Textauszug
§ §

Dokumentation lässt 23 Stimmen über «68» zu Wort kommen

Soeben ist eine eigens aus Luzerner Sicht entstandene Dokumentation über die politischen Ereignisse im Jahr 1968 und seine Folgen erschienen. Max Schmid hat dazu das Vorwort geschrieben, das hier zu lesen ist.


«Freiheit führt das Volk»: Dieses Bild von Eugène Delacroix (1798–1863), französischer Maler und Wegbereiter des Impressionismus, diente als Basis für eine Collage, die auf Seite 3 der Dokumentation zu sehen ist.

In diesem Journal berichten dreiundzwanzig Frauen und Männer aus unserer Region über ihre Erfahrungen 1968 und in der bewegten Zeit danach. Die jüngsten waren damals fünfzehn, die ältesten über dreissig Jahre alt. Die meisten sind im Luzernischen aufgewachsen, einige sind später hierhergezogen.

§ §

Datenauszug
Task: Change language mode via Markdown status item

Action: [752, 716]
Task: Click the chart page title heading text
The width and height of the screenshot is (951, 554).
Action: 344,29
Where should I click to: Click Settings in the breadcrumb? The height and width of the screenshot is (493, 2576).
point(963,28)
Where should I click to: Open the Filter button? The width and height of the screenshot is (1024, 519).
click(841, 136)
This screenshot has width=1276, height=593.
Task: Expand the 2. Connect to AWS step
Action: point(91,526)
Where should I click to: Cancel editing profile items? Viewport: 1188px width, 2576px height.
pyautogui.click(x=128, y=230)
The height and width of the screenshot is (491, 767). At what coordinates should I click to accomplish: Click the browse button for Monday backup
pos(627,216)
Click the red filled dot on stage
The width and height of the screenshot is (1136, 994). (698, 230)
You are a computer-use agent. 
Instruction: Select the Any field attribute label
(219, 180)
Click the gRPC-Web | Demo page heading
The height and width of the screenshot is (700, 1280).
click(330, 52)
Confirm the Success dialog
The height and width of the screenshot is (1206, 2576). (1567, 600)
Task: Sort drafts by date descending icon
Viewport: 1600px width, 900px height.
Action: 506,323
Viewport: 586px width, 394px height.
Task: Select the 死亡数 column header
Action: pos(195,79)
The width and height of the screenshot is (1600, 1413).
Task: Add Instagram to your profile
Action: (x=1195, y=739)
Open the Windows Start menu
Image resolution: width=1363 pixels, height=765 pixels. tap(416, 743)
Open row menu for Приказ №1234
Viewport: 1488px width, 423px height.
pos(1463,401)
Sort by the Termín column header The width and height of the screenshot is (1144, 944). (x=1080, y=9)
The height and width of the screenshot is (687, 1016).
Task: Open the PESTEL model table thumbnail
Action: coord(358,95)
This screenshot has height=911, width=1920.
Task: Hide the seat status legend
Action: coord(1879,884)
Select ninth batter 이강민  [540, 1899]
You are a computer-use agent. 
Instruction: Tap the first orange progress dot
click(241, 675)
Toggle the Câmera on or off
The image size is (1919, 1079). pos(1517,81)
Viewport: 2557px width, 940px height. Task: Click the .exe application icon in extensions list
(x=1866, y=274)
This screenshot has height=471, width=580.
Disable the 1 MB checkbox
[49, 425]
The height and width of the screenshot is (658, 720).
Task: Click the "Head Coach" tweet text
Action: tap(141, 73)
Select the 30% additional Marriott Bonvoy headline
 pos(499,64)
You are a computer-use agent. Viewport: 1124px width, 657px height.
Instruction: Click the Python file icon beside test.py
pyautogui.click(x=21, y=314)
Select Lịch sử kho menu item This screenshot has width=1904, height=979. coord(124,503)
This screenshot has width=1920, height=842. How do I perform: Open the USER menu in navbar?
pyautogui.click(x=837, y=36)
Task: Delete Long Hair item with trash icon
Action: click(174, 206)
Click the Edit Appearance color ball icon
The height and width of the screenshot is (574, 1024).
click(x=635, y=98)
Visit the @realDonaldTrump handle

§ §

Zu erledigen
a – Wie alt waren laut dem Text über die Luzerner Dokumentation zu 1968 die jüngsten Frauen und Männer damals?
b – Führe den Text über die Luzerner Dokumentation zu 1968 nach seinem letzten Satz weiter.
Die Datensätze braucht man hier nicht.

Ergebnisse
a – Sie waren damals fünfzehn Jahre alt.

b –
Manche haben in Paris, Zürich, Fribourg, Basel oder München studiert und dort «68-er-Luft» geschnuppert.

Es habe – nicht zuletzt durch die Mobilität von Studentinnen und Studenten – eine enge Vernetzung zwischen den Aktivitätspolen des «68-er-Aufbruchs» gegeben, erklärte der Historiker Jakob Tanner an der Tagung «Winds of change? – 1968 und die Zentralschweiz» Ende Januar in Luzern. Er studierte in Zürich, wie einige von uns, 1968 indes war er noch am Lehrerseminar Hitzkirch. In seinem brillianten Referat schilderte er die dortige Stimmung so: «Es stellte sich, diffus aber unübersehbar, das Gefühl ein, dass etwas Grundlegendes nicht stimmt mit der Zeit, in der wir leben». Auch Beiträge in dieser Zeitung berichten über das Seminar Hitzkirch, das damals eine kantonale Einrichtung unter aufgeklärt-klerikaler Leitung war.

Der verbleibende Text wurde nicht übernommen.